Here's mine in abbreviated form so I can get this thing online:
My main memory of 9/11 is the blue of the Chicago sky. No jets lowering to O'Hare or Midway, no contrails making some new weather, nothing. Just blue.
I was driving east on Irving Park when I heard the first report on -- of course -- the sports-talk radio station WSCR The Score. I switched over to NewsRadio WBBM 780. Even the earliest reports -- erroneously reporting that it was a DC-3 that hit the first tower -- made it sound deliberate. I was driving south on the Kennedy toward downtown when the second plane hit. My eyes went immediately upward -- to the Sears Tower, as it was then known, already visible in the distance. My office building was kitty-corner from it.
I called Mrs. Plainsman, in charge of an elementary school in a suburb. I called her out of a meeting and told her to get a TV on pronto.
No work got done that day. There was concern over whether the Sears Tower would be targeted, and our building closed down by midday. I had the only TV in the office, and people huddled around, disbelieving.

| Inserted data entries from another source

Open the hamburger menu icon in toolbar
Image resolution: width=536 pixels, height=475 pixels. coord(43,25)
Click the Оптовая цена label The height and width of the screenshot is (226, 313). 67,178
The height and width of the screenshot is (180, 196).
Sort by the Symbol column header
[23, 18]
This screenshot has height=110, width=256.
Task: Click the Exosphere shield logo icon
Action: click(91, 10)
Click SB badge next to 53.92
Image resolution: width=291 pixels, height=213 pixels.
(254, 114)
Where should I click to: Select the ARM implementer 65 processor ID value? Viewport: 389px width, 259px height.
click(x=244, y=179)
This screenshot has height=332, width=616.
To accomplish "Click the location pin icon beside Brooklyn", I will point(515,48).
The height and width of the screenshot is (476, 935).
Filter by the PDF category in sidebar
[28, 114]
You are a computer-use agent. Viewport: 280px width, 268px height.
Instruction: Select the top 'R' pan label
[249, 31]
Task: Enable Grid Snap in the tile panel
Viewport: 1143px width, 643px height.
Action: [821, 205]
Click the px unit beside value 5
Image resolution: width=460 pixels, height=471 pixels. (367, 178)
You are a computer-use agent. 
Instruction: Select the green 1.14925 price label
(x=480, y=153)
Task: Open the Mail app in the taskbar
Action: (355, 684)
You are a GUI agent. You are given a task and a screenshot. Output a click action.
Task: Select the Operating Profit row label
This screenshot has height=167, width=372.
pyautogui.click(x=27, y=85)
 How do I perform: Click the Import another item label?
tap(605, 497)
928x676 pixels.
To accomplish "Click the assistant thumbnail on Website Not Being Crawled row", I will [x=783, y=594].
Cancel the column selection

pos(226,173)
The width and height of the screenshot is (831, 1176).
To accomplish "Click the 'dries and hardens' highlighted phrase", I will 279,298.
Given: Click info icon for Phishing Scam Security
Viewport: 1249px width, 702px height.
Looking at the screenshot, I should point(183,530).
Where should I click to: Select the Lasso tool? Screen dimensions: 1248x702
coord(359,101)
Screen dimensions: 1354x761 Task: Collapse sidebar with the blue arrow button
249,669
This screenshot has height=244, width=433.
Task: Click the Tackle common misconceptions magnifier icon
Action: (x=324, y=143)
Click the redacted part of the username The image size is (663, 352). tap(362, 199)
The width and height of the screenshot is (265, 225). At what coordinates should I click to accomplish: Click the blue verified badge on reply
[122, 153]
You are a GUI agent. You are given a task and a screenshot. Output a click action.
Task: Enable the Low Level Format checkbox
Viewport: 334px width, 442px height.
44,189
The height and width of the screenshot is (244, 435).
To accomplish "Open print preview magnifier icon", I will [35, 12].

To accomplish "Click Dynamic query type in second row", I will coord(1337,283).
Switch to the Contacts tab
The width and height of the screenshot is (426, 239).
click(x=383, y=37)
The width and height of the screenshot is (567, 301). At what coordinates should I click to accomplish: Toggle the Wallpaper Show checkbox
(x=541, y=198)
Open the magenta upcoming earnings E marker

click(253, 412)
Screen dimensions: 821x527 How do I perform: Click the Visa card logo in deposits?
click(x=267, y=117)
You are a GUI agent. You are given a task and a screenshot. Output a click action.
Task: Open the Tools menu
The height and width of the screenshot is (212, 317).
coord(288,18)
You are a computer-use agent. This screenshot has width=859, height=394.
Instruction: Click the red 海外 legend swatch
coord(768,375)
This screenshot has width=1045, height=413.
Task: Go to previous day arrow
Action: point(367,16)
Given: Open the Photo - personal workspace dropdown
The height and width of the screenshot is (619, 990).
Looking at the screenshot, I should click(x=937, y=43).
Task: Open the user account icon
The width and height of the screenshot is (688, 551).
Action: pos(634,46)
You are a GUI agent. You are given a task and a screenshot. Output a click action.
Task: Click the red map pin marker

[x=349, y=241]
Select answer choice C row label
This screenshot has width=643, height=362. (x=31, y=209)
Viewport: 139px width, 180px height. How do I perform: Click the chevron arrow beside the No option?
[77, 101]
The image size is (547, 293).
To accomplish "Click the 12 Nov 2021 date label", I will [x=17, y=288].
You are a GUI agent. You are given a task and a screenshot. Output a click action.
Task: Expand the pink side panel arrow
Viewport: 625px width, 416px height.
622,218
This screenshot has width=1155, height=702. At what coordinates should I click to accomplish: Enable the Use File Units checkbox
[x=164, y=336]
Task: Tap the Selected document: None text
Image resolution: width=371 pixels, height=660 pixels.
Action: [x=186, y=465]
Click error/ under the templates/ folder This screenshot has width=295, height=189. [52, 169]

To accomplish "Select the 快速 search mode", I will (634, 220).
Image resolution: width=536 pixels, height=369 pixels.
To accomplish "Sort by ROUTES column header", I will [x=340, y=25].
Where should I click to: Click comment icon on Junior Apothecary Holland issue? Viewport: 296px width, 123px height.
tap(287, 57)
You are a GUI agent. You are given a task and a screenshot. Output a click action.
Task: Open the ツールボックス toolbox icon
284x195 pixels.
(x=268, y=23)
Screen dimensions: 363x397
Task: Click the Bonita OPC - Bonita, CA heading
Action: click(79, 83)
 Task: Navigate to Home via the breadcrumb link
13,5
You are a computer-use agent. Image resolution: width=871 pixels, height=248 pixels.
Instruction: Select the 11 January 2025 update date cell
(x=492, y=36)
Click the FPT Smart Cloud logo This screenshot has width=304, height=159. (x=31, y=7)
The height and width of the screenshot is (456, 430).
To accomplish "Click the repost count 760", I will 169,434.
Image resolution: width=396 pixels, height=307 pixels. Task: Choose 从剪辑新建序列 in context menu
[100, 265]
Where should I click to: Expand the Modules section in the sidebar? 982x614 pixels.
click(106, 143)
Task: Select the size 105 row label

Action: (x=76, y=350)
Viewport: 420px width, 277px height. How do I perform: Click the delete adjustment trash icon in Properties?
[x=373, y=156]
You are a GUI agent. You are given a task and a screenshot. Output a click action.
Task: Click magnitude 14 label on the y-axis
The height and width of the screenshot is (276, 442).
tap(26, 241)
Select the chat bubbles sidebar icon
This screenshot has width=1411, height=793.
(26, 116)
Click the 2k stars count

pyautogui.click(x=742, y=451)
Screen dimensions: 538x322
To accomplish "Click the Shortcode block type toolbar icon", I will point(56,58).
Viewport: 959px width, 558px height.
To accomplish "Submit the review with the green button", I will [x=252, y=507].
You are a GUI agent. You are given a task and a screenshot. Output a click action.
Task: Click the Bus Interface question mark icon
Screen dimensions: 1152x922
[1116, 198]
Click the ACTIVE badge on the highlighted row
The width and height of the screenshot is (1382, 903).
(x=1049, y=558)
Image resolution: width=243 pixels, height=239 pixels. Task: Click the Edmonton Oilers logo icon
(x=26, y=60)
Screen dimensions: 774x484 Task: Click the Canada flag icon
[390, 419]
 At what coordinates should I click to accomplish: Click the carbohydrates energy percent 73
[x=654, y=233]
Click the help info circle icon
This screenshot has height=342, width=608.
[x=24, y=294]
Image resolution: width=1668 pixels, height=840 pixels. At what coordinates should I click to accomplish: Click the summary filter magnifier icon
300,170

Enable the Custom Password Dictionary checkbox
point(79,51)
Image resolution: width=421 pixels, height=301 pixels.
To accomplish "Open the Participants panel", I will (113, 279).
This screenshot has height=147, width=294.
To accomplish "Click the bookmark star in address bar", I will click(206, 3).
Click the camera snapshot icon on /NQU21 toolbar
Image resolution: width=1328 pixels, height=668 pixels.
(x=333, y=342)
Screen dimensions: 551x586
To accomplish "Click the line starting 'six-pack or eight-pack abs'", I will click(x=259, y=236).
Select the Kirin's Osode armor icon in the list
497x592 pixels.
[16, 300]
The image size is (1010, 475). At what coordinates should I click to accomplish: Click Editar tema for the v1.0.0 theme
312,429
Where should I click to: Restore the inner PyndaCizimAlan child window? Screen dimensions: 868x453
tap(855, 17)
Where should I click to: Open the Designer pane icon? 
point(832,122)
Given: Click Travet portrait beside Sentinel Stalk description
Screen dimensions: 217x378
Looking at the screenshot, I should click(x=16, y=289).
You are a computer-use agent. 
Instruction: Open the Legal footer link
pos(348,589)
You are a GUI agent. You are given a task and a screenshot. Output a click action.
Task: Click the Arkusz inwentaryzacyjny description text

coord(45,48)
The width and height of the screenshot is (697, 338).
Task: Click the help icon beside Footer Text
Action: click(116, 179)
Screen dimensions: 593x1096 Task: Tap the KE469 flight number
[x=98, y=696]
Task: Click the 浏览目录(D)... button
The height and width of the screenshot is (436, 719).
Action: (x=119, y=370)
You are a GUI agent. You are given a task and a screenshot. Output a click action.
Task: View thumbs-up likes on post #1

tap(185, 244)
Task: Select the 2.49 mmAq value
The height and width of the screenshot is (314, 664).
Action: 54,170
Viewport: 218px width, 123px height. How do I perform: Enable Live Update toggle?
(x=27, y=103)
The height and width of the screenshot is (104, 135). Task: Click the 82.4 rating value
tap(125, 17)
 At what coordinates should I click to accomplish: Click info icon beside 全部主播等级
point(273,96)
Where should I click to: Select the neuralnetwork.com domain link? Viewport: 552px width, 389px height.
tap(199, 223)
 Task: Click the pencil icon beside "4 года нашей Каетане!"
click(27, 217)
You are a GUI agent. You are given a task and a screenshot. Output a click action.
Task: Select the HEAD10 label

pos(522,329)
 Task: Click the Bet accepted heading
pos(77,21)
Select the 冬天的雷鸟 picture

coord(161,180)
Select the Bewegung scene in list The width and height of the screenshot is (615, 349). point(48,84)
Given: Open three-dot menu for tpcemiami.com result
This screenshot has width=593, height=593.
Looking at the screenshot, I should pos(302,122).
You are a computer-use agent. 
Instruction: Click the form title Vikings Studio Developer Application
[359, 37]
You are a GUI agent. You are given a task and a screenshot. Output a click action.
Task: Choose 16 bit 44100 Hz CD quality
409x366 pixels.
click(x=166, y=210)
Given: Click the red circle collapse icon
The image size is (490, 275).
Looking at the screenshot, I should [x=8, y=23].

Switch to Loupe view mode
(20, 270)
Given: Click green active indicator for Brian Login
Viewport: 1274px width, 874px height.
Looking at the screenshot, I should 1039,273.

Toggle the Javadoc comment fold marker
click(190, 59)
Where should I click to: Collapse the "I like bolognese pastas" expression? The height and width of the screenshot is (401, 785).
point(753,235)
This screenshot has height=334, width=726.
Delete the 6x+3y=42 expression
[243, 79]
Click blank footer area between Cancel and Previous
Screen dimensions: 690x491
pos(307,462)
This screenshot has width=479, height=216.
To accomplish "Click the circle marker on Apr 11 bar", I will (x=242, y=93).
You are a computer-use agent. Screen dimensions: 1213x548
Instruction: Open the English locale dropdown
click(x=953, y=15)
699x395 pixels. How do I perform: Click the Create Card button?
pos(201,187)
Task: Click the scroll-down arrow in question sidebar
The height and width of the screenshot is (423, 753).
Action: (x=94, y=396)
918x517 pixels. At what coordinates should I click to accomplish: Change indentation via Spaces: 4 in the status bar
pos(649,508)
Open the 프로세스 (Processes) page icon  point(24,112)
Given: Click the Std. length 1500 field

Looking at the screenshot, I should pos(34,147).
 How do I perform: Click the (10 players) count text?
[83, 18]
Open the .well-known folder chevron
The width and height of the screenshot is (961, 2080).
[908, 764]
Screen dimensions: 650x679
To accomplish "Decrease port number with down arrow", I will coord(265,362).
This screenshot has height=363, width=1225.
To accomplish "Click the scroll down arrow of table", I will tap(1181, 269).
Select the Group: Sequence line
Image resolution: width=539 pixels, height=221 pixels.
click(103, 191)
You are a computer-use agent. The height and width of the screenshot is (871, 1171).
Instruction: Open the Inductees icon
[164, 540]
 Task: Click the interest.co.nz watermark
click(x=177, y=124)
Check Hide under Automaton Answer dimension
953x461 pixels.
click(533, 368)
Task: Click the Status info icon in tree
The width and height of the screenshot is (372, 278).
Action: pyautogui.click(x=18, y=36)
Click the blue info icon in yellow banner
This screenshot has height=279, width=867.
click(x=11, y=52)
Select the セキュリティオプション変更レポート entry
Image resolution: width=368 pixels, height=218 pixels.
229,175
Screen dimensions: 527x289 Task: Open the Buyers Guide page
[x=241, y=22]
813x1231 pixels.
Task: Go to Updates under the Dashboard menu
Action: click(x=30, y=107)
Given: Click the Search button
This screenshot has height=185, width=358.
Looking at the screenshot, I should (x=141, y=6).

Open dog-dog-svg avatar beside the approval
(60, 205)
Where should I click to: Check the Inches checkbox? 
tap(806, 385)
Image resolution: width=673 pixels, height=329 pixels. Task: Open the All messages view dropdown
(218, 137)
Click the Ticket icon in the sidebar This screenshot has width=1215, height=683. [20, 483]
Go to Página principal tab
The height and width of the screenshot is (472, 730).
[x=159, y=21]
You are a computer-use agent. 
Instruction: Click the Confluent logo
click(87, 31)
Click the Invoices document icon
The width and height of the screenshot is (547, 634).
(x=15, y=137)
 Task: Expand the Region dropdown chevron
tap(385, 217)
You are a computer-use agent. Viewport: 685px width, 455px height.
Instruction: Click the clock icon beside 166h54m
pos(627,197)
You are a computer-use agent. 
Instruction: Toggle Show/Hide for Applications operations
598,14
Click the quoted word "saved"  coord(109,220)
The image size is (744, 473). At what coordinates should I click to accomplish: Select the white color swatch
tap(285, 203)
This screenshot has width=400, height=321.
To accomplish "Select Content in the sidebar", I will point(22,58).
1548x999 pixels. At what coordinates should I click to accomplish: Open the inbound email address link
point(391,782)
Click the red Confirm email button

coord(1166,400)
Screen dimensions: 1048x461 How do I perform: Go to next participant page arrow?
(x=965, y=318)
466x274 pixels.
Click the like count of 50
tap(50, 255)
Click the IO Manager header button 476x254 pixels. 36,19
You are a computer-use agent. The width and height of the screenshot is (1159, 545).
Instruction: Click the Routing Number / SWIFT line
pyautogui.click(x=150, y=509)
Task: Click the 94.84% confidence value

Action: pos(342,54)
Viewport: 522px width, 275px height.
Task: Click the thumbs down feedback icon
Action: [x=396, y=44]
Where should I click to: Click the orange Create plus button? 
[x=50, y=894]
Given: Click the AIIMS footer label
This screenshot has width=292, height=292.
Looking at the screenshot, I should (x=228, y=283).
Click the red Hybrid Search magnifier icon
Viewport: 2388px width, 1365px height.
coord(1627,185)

I had spent some of my young-guy life in New York City, but a few emails and phone calls blessedly confirmed that no one I knew had been injured or killed. I didn't know of the full impact of 9/11 on my life until several years later. I was vaguely aware that my best childhood friend growing up in the Midwest, a brilliant kid and a brilliant man, had eventually ended up at the Pentagon as a financial analyst. I had not kept in touch with him over the years, and I hadn't thought about him on 9/11. Later, I did.
If he had been sitting in his office in the Pentagon on 9/11, he would have survived.
He wasn't. He was in the jet that hit it.